From ff78d0c087d2518f1b320b339dcd20583f217c3b Mon Sep 17 00:00:00 2001
From: natalie <77713883+n-h-diaz@users.noreply.github.com>
Date: Fri, 9 Feb 2024 17:11:07 -0800
Subject: [PATCH] change sdk to 2.43.0 with BigtableOptions and set
maxNumWorkers to 1000 (#252)
* change sdk to 2.43.0 with BigtableOptions and set maxNumWorkers to 1000
* change name to dataflowMaxNumWorkers
---
.../dataflow/csv2bt-template-metadata.json | 7 ++++
bigtable_automation/java/dataflow/pom.xml | 6 +--
.../dataflow/CloudBigtableOptions.java | 6 +++
.../org/datacommons/dataflow/CsvImport.java | 11 +++++-
gcf/base.go | 3 +-
gcf/base/gcp/config/base.yaml | 1 +
gcf/base/gcp/config/branch.yaml | 1 +
gcf/base/local/deploy.sh | 2 +-
gcf/base/local/local_flex.yaml | 1 +
gcf/custom.go | 3 +-
gcf/lib/dataflow_launcher.go | 37 +++++++++++--------
11 files changed, 54 insertions(+), 24 deletions(-)

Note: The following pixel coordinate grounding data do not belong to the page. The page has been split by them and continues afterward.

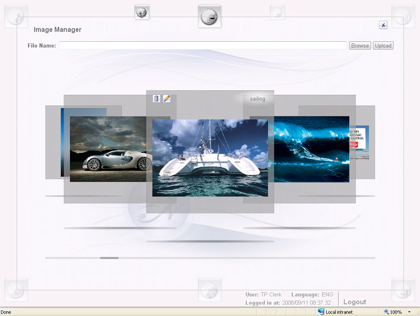Click the image carousel scrollbar handle

pyautogui.click(x=109, y=257)
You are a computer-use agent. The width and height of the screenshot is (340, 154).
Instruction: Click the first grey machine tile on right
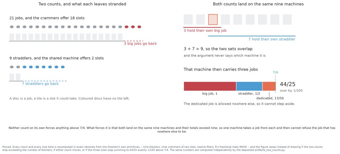(x=188, y=19)
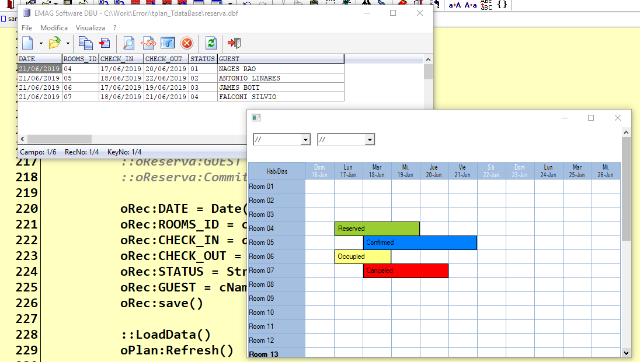Click the GUEST column header
Screen dimensions: 640x362
[x=281, y=59]
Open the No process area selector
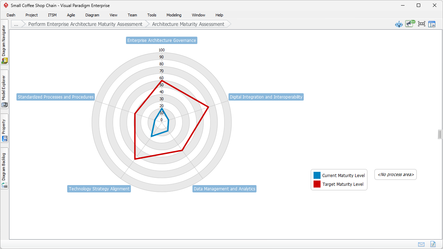This screenshot has height=249, width=443. pos(395,174)
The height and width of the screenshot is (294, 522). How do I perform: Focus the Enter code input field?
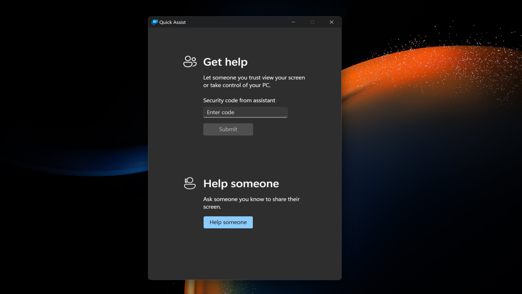coord(245,112)
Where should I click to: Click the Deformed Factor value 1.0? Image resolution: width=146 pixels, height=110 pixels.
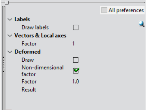[x=76, y=81]
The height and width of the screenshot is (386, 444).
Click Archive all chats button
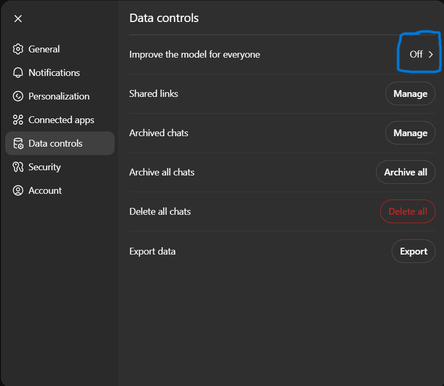[405, 172]

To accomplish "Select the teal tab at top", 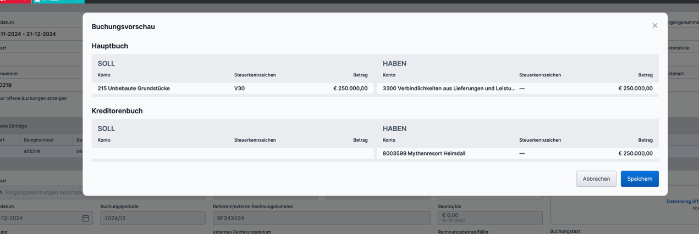I will pyautogui.click(x=58, y=2).
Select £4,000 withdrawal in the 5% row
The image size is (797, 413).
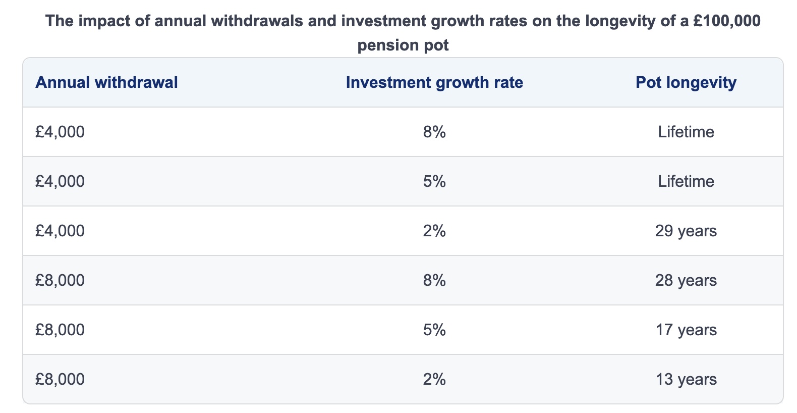[x=60, y=181]
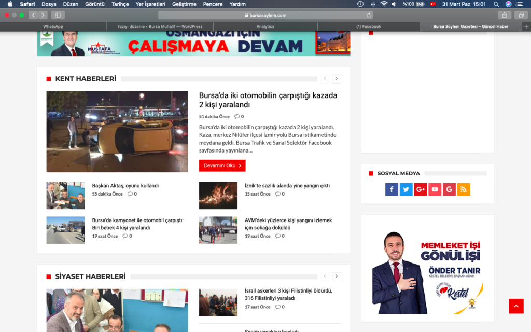
Task: Open the Twitter social media icon
Action: (406, 190)
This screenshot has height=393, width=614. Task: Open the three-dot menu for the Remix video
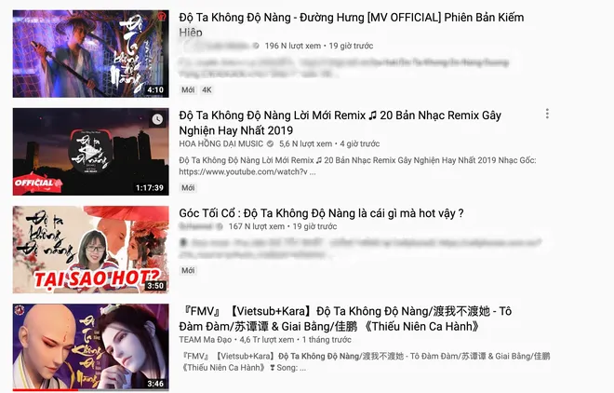[547, 114]
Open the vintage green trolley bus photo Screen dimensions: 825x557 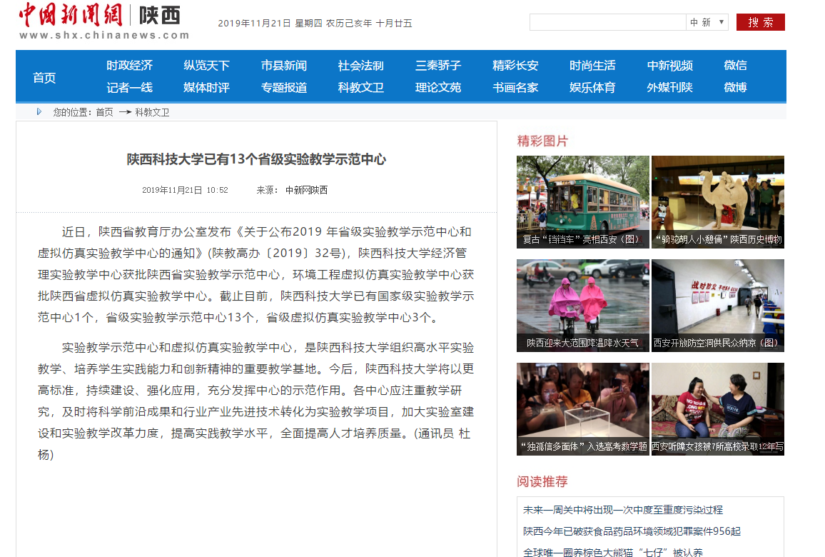pyautogui.click(x=582, y=201)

diff --git a/bigtable_automation/java/dataflow/csv2bt-template-metadata.json b/bigtable_automation/java/dataflow/csv2bt-template-metadata.json
index bab8eae..4d8f828 100644
--- a/bigtable_automation/java/dataflow/csv2bt-template-metadata.json
+++ b/bigtable_automation/java/dataflow/csv2bt-template-metadata.json
@@ -39,6 +39,13 @@
"paramType": "TEXT",
"isOptional": true
},
+ {
+ "name": "dataflowMaxNumWorkers",
+ "label": "Dataflow maximum number of workers",
+ "helpText": "The maximum number of workers for Dataflow jobs.",
+ "paramType": "TEXT",
+ "isOptional": true
+ },
{
"name": "tempLocation",
"label": "GCP temp location",
diff --git a/bigtable_automation/java/dataflow/pom.xml b/bigtable_automation/java/dataflow/pom.xml
index eb70ac0..32ad575 100644
--- a/bigtable_automation/java/dataflow/pom.xml
+++ b/bigtable_automation/java/dataflow/pom.xml
@@ -7,11 +7,11 @@
jar
- 2.53.0
+ 2.43.0
1.4.0
1.7.21
- 1.7
- 1.7
+ 1.8
+ 1.8
3.2.4
diff --git a/bigtable_automation/java/dataflow/src/main/java/org/datacommons/dataflow/CloudBigtableOptions.java b/bigtable_automation/java/dataflow/src/main/java/org/datacommons/dataflow/CloudBigtableOptions.java
index 89e1ee8..e3b3b9e 100644
--- a/bigtable_automation/java/dataflow/src/main/java/org/datacommons/dataflow/CloudBigtableOptions.java
+++ b/bigtable_automation/java/dataflow/src/main/java/org/datacommons/dataflow/CloudBigtableOptions.java
@@ -28,4 +28,10 @@ public interface CloudBigtableOptions extends DataflowPipelineOptions {
@SuppressWarnings("unused")
void setBigtableAppProfileId(ValueProvider bigtableAppProfileId);
+
+ @Description("The maximum number of workers for Dataflow jobs.")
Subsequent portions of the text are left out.